Лишь где-то вдали, на западе, на шее горизонта, еще можно обнаружить след воображения, его тонкую царапинку.
Где реб Юлиш? Где могильщики? А где им быть? Они здесь. Время говорить, и время молчать. Время голодать, и время есть. Вот они и сидят на свежем земляном холмике и закусывают. Кто обдирает селедку, а кто хлебает из кринки простоквашу. Тем временем к ним присоединяются две еврейки. Обе в белых халатах и в белых, скрывающих волосы кепках — до самых бровей. Халаты унизаны иголками. В некоторых болтаются белые нитки, точно червячки. Это хозяйки домика для обмываний.
Саранча, видимо, кое-чему меня научила. Я становлюсь озорным, дерзким. Подступаю к реб Юлишу — и прямо к сути:
— Господин еврей, против кого вы бастуете?
Мой вопрос ошеломляет его:
— Что значит — против кого? Интеллигентный человек, и такое спрашивает?
— Кто вам сказал, что я интеллигентный человек? В таких делах я как раз невежда. Меня просто снедает любопытство: против кого бастуют евреи на кладбище?
Ресницы его становятся колючими. Сперва он колет ими людей с лопатами, и их молчаливое согласие утверждает его в мысли о близкой победе:
— Видимо, новый оле. Прибыл из страны, где нельзя бастовать. Жаль его.
Я возмущаюсь. Еще миг, и наши носы сталкиваются:
— Как раз не новый, и не увертывайтесь от ответа: против кого вы бастуете? Против смерти или против жизни? Если бы мы все бастовали против смерти, жизнь выглядела бы иначе. И еще один вопрос: человек ведь не более как человек, и может случиться, не приведи Господь, что у вас вдруг защемит под сердцем, и, как говорится, нет шляпника. Кто вас тогда похоронит?
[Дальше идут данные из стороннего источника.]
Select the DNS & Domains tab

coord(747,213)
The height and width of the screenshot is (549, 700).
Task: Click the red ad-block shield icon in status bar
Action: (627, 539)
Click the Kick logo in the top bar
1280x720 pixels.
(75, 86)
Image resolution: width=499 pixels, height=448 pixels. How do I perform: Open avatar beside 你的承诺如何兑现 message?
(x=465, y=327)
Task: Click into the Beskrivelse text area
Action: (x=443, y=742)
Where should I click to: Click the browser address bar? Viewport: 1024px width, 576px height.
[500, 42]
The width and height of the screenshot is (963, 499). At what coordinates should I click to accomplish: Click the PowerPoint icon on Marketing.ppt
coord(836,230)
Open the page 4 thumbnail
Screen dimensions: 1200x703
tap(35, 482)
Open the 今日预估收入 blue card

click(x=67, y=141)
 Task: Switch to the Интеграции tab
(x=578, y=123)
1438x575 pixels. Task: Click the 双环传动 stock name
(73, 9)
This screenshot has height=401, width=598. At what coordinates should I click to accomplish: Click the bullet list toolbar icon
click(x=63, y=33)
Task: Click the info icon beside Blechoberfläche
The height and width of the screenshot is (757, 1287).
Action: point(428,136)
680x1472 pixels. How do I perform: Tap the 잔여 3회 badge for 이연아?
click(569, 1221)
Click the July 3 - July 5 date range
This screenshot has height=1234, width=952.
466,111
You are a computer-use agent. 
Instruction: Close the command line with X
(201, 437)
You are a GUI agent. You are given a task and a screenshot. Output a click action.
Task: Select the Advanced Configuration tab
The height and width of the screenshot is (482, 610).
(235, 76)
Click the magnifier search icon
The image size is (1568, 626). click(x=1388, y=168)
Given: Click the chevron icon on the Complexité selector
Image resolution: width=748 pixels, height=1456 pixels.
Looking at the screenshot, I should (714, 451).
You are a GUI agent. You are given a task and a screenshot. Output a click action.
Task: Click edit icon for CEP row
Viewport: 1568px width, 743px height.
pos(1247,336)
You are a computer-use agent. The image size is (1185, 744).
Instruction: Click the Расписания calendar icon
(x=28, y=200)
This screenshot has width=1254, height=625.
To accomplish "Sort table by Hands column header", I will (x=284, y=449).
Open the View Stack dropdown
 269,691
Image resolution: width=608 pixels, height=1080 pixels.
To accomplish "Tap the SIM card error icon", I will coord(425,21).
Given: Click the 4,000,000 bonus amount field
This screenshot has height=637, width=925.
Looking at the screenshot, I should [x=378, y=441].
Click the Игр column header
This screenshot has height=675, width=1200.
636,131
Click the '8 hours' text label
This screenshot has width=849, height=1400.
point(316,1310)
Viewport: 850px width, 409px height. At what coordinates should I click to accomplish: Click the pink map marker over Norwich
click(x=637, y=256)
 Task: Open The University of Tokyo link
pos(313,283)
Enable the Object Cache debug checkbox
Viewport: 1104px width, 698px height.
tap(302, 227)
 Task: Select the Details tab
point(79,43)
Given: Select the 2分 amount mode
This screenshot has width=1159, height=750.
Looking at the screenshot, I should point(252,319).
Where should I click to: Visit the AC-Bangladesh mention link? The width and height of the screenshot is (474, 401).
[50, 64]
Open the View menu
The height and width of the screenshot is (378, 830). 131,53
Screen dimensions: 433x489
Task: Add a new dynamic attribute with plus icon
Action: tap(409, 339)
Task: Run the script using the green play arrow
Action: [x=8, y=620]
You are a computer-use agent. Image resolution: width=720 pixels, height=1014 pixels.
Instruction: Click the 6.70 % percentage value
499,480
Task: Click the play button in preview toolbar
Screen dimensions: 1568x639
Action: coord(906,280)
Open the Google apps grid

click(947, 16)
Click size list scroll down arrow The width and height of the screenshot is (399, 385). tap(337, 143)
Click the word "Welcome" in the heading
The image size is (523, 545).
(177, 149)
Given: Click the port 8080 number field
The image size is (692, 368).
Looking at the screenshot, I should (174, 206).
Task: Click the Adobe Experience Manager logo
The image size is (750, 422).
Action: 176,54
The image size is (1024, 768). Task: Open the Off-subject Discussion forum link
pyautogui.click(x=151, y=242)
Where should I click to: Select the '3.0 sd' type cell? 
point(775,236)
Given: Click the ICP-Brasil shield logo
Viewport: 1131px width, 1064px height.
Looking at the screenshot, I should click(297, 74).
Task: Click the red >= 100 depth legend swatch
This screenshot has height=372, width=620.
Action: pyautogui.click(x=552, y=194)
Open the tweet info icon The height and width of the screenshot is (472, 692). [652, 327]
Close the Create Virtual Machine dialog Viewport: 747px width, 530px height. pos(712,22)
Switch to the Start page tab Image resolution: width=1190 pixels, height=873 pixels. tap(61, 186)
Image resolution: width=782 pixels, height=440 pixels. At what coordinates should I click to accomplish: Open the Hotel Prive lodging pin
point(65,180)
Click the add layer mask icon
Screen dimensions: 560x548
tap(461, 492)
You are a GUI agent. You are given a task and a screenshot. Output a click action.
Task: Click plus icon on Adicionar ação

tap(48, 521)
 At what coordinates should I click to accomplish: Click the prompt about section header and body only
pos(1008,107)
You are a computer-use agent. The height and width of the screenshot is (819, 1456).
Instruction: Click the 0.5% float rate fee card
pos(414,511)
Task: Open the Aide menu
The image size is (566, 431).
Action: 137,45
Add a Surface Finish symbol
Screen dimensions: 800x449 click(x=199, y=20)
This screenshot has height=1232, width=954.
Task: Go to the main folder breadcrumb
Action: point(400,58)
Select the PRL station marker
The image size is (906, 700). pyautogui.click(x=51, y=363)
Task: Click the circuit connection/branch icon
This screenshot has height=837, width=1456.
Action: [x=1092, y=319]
Среди людей с лопатами возникает движение. Такого вопроса, по-видимому, никто не ждал. Один из могильщиков выплевывает селедочную голову. Другой не жалеет простоквашу и отшвыривает ее вместе с кринкой. Обе женщины из домика для обмываний принимаются вопить, как если бы они раздирали полотно[26]. Капающие из их глаз слезы подобны иголкам, воткнутым в халаты. А что касается реб Юлиша, так его всполошило в конце концов мое выражение «нет шляпника», потому что он приподнимает свою шляпу с широкими полями, обнюхивает ее снаружи и внутри, и я чувствую, как он боится надеть ее снова на ермолку.
26
Полотно для савана принято не резать, а раздирать. Шьющие саван обычно плачут и причитают.